Evidence: Operational performance measures and program tracking are found in: (1) Deployed MILSATCOM systems' operational status reports and operational availability reports; (2) MILSATCOM mission area Functional Availability Reports; and (3) APBs that identify performance, schedule, and cost parameters to be met. MILSATCOM system's APBs establish the baselines. Selected Acquisition Reports and Congressional Staffer Briefs report the current status against the baseline and against expected advancement during the last time period. Budget documents and Selected Acquisition Reports are shared with Congress annually. DoD Directive 5000.1, National Security Space Acquisition Policy 03-01, DOD Instruction 5000.2, and the Defense Acquisition Guidebook provide the framework within which procurements should be conducts and how they advance from one step to the next, including the timing of program documentation completion and technical and programmatic reviews. TRLs, TPMs, updated Operational Requirements Documents or Capability Development Documents, Test and Evaluation Master Plan, Integrated Program Summaries, and Defense Space Acquisition Board related matters, illustrate progress through the acquisition life cycle.
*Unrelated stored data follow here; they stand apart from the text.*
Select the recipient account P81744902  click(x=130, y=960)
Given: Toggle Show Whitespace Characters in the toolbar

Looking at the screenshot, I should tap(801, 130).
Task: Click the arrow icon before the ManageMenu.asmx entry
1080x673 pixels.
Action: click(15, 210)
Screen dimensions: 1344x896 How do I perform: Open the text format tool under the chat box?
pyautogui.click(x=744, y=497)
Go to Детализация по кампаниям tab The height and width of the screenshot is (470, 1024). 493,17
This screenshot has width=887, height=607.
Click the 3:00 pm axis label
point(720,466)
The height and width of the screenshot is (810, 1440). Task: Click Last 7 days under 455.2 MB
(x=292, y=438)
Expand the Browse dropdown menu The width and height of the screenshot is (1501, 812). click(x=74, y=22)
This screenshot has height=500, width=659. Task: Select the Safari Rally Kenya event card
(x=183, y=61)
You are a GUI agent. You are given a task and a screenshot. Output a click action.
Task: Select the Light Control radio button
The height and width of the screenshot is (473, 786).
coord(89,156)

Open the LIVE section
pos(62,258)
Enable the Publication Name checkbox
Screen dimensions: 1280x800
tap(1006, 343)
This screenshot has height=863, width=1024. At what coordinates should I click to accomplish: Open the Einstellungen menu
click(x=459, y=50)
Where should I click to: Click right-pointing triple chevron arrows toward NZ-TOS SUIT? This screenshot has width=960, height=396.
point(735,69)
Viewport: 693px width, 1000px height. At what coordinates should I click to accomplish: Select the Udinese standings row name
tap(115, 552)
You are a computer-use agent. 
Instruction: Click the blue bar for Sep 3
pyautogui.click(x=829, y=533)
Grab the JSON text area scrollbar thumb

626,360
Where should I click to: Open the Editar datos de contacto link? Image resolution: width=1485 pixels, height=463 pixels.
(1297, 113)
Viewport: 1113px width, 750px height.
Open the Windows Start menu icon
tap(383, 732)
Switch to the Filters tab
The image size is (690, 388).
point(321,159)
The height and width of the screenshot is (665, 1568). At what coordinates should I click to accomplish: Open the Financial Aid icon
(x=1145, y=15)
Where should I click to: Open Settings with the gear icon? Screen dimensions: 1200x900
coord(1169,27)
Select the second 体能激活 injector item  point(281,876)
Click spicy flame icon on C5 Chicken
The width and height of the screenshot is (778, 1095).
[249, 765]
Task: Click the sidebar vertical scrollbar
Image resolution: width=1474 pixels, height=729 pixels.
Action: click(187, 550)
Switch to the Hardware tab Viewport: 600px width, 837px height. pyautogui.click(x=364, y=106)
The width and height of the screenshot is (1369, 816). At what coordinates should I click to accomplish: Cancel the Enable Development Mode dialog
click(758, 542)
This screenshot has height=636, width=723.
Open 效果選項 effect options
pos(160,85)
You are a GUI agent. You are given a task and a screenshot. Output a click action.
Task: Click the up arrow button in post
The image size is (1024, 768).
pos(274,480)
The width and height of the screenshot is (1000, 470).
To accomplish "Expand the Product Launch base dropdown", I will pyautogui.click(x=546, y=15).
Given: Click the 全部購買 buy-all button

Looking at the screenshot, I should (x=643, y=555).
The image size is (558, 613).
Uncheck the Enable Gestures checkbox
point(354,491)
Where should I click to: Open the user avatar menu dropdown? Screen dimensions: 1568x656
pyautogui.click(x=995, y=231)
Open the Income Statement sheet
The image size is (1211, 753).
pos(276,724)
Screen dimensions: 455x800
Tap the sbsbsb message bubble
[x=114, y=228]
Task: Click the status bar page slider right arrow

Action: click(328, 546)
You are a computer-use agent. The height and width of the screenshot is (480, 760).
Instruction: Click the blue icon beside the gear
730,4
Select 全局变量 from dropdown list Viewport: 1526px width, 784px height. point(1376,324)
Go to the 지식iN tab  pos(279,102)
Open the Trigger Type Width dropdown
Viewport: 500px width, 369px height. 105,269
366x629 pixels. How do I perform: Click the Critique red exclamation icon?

Earned Value Management System reports, Monthly Acquisition Reports, and Defense Acquisition Executive Summaries provide DoD decision makers at all levels with information necessary to understand how things are going and where changes might be made to improve the system procurement effort.

LARGE EXTENT 11%
4.3

Does the program demonstrate improved efficiencies or cost effectiveness in achieving program goals each year?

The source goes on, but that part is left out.